What This Update Really Means for Cataract Extraction Billing
The honest read on NCD 9's January 2026 modification: this is a housekeeping update. CMS is not signaling a coverage restriction. The language — that phaco-emulsification is an accepted procedure based on ophthalmology's authoritative sources — has been the agency's position for years.
But that framing cuts both ways. Because this is a confirmatory update with no new criteria, the real risk for billing teams is complacency. Phaco-emulsification is among the highest-volume surgical procedures in Medicare. High volume means high audit exposure.

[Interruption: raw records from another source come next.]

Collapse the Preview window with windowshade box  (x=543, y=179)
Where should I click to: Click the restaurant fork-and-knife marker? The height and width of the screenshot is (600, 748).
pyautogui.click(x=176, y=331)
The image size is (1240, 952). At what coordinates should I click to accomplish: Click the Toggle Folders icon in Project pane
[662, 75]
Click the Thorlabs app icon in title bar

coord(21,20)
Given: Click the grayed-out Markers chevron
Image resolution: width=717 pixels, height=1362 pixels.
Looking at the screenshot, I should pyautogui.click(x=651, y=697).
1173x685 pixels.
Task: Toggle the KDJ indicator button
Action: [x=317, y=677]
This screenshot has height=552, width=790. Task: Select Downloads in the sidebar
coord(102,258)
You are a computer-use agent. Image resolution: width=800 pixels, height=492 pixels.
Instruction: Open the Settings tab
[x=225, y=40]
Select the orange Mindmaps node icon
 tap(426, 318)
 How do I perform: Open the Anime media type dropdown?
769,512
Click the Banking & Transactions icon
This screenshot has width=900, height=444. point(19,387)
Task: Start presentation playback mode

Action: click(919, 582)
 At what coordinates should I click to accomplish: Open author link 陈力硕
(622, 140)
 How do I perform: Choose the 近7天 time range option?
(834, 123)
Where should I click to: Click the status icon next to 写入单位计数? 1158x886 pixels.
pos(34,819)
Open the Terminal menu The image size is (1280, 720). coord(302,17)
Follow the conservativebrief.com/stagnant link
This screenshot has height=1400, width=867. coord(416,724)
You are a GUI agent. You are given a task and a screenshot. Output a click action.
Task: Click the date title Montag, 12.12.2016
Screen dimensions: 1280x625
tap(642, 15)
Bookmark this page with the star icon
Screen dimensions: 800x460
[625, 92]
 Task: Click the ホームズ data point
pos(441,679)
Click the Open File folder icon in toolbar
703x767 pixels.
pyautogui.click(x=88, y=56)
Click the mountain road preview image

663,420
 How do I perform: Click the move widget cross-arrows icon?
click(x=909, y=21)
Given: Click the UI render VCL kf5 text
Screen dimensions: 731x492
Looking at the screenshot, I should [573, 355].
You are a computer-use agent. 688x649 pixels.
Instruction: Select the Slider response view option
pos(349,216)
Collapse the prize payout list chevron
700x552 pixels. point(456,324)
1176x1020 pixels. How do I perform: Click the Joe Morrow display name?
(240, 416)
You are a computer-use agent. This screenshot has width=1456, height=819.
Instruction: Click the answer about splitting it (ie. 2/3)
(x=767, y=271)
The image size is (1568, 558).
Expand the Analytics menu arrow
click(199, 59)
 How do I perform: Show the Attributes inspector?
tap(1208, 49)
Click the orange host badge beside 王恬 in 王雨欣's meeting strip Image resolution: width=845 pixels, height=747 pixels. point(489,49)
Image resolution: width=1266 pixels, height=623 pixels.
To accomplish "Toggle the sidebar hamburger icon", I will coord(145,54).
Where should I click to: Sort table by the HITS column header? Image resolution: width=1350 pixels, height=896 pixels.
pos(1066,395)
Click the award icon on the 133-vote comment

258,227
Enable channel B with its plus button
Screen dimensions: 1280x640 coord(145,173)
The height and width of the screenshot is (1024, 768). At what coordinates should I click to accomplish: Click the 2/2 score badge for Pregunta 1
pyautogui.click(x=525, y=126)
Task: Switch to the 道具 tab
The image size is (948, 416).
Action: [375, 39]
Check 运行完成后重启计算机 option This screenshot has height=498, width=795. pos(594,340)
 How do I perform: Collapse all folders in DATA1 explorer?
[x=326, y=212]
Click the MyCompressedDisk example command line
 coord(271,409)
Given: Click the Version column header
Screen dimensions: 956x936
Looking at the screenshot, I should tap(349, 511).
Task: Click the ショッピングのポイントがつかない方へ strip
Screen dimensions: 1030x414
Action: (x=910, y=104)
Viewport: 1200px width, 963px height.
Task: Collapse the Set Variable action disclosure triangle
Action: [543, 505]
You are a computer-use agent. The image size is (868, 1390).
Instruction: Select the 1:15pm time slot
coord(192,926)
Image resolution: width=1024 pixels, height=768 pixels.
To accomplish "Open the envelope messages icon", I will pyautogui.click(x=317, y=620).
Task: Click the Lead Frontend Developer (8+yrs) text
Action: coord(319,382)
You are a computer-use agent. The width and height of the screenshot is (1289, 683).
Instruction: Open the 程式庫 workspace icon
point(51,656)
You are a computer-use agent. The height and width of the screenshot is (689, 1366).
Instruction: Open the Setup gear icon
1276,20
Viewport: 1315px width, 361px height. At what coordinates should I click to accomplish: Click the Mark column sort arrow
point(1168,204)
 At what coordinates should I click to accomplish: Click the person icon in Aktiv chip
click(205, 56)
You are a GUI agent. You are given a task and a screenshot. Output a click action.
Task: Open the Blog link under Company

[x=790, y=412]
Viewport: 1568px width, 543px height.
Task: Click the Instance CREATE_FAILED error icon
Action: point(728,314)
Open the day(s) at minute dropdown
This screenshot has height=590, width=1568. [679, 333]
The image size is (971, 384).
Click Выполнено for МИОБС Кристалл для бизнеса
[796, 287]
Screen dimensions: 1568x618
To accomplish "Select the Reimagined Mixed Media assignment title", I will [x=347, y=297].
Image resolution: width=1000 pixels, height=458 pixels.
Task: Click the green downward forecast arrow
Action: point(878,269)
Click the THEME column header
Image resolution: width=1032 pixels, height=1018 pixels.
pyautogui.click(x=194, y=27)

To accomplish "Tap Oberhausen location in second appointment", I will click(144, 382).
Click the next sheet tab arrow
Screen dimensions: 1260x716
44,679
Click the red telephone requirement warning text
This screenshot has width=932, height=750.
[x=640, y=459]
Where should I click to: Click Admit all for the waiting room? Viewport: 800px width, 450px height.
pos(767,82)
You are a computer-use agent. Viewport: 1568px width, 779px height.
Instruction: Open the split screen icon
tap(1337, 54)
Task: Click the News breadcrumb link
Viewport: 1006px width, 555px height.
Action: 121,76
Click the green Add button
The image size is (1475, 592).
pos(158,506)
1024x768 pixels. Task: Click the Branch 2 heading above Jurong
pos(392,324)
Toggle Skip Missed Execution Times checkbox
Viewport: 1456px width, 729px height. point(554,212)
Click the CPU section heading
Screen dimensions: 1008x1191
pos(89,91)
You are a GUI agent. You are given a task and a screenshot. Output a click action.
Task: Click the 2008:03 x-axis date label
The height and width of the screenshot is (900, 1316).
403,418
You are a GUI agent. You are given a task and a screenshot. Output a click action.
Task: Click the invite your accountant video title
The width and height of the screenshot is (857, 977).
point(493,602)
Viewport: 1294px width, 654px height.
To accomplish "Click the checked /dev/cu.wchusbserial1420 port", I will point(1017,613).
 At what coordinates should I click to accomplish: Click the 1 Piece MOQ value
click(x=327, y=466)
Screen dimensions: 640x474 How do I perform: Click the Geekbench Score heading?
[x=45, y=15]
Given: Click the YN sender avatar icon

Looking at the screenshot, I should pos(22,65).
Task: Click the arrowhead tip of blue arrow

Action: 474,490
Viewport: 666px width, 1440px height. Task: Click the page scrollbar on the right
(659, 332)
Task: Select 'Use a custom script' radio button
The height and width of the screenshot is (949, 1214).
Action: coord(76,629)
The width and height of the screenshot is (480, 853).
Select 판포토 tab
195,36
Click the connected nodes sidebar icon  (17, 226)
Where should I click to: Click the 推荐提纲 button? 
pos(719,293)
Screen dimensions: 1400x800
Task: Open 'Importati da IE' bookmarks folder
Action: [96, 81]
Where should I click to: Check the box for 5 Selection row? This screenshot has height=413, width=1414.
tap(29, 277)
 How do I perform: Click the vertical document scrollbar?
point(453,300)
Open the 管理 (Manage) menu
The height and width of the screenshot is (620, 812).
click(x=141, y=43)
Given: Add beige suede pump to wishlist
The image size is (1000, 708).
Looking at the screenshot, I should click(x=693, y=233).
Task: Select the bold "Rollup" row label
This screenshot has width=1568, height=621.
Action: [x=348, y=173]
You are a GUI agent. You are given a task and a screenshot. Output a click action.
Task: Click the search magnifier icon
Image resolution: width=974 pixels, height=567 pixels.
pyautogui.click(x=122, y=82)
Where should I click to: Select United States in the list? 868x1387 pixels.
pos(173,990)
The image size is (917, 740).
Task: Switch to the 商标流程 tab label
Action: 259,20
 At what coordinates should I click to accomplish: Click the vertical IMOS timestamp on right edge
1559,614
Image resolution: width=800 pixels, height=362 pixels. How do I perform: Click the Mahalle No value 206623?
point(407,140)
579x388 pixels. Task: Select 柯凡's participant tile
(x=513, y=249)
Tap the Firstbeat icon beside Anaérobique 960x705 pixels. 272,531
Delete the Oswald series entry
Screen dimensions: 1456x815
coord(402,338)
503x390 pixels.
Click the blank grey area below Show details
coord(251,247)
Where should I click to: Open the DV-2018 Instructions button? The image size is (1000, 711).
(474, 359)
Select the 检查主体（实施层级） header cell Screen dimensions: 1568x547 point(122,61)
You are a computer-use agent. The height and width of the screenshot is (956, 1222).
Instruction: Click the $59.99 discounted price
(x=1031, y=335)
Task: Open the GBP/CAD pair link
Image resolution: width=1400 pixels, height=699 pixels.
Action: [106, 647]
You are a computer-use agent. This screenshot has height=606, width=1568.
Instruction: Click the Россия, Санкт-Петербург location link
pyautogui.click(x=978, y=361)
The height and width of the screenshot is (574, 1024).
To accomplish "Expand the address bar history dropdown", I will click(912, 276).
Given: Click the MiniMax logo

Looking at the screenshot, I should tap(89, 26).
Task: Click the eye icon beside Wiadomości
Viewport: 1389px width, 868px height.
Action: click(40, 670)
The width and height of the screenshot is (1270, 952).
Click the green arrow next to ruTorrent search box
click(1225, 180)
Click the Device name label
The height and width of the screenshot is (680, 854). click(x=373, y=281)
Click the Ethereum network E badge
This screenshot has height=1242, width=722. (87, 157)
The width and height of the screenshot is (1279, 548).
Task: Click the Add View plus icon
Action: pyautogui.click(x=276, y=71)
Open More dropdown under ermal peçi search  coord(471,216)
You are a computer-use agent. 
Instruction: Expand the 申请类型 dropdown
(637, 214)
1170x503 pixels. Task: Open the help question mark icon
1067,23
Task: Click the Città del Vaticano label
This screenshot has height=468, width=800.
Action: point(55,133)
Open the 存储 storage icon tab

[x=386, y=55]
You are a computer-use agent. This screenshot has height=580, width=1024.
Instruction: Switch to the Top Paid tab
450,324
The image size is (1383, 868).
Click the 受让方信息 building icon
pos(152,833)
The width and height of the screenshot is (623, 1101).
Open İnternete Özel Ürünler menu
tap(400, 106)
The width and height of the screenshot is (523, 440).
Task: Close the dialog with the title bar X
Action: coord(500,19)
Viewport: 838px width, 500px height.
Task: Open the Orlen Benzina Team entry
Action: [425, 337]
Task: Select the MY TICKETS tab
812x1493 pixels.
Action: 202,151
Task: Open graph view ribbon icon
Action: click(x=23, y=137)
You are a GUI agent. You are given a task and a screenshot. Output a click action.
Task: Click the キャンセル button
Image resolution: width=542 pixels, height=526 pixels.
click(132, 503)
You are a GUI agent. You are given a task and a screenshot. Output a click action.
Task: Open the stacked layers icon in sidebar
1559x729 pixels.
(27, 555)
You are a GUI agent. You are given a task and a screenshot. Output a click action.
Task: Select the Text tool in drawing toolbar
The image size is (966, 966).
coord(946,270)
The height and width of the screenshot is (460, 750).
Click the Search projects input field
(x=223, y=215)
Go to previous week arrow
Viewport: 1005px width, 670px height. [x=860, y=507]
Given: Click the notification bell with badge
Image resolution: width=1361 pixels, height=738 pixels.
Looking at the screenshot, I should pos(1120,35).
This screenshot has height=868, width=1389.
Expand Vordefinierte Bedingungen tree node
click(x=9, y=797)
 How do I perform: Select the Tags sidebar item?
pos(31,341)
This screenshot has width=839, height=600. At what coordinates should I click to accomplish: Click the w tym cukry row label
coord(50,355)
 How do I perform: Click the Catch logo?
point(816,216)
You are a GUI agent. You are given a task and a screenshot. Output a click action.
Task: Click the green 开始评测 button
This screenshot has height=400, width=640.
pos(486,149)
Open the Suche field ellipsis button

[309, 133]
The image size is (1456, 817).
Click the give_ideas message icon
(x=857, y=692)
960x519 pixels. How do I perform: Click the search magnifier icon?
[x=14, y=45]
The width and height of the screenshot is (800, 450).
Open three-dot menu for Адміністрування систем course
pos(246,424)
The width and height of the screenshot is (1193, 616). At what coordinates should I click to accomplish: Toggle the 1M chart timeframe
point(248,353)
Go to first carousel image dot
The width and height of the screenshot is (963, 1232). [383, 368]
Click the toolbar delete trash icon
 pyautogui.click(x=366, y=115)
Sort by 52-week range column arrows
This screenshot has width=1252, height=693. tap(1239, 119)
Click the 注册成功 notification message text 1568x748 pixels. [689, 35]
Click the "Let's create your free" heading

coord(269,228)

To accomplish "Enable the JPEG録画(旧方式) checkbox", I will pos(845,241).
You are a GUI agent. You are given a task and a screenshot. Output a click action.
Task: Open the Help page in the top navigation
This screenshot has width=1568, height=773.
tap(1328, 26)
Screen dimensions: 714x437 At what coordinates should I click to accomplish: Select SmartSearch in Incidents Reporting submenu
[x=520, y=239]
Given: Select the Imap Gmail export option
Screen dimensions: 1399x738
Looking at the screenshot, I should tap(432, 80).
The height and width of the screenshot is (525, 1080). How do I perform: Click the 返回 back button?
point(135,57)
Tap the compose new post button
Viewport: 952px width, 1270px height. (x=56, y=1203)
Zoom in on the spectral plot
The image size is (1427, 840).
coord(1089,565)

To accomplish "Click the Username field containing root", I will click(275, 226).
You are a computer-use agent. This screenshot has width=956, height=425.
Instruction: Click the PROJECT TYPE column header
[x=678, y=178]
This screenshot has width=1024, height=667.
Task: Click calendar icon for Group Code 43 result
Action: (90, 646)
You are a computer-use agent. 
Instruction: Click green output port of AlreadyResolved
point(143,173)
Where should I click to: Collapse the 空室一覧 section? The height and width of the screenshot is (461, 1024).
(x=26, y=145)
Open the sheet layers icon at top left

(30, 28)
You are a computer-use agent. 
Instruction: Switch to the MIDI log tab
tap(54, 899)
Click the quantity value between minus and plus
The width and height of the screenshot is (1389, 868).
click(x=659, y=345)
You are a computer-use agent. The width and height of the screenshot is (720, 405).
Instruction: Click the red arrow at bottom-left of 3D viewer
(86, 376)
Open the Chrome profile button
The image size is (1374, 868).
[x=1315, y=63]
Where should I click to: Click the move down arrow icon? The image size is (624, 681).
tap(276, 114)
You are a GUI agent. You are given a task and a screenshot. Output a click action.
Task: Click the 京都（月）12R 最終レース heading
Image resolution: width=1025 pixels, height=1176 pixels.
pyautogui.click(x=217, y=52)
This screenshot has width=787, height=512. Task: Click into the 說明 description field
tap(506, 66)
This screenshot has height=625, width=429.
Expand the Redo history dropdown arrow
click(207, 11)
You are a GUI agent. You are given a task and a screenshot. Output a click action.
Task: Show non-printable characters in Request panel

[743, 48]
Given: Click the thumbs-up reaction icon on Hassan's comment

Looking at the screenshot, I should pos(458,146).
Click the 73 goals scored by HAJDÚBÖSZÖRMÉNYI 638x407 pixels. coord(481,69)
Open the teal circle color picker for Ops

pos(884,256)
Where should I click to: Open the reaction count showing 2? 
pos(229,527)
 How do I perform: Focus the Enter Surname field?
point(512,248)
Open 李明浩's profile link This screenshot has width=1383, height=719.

Claim denial in cataract surgery most often traces back to weak medical necessity documentation — not wrong codes. The NCD's language of "necessary services" is a direct hook for post-payment review. Make sure your pre-op documentation would survive scrutiny.
If your practice is billing phaco-emulsification for Medicare beneficiaries at scale and you haven't done a documentation audit recently, this policy update is your prompt to do one now. Talk to your compliance officer about conducting a focused review of cataract surgery records from the past 12 months.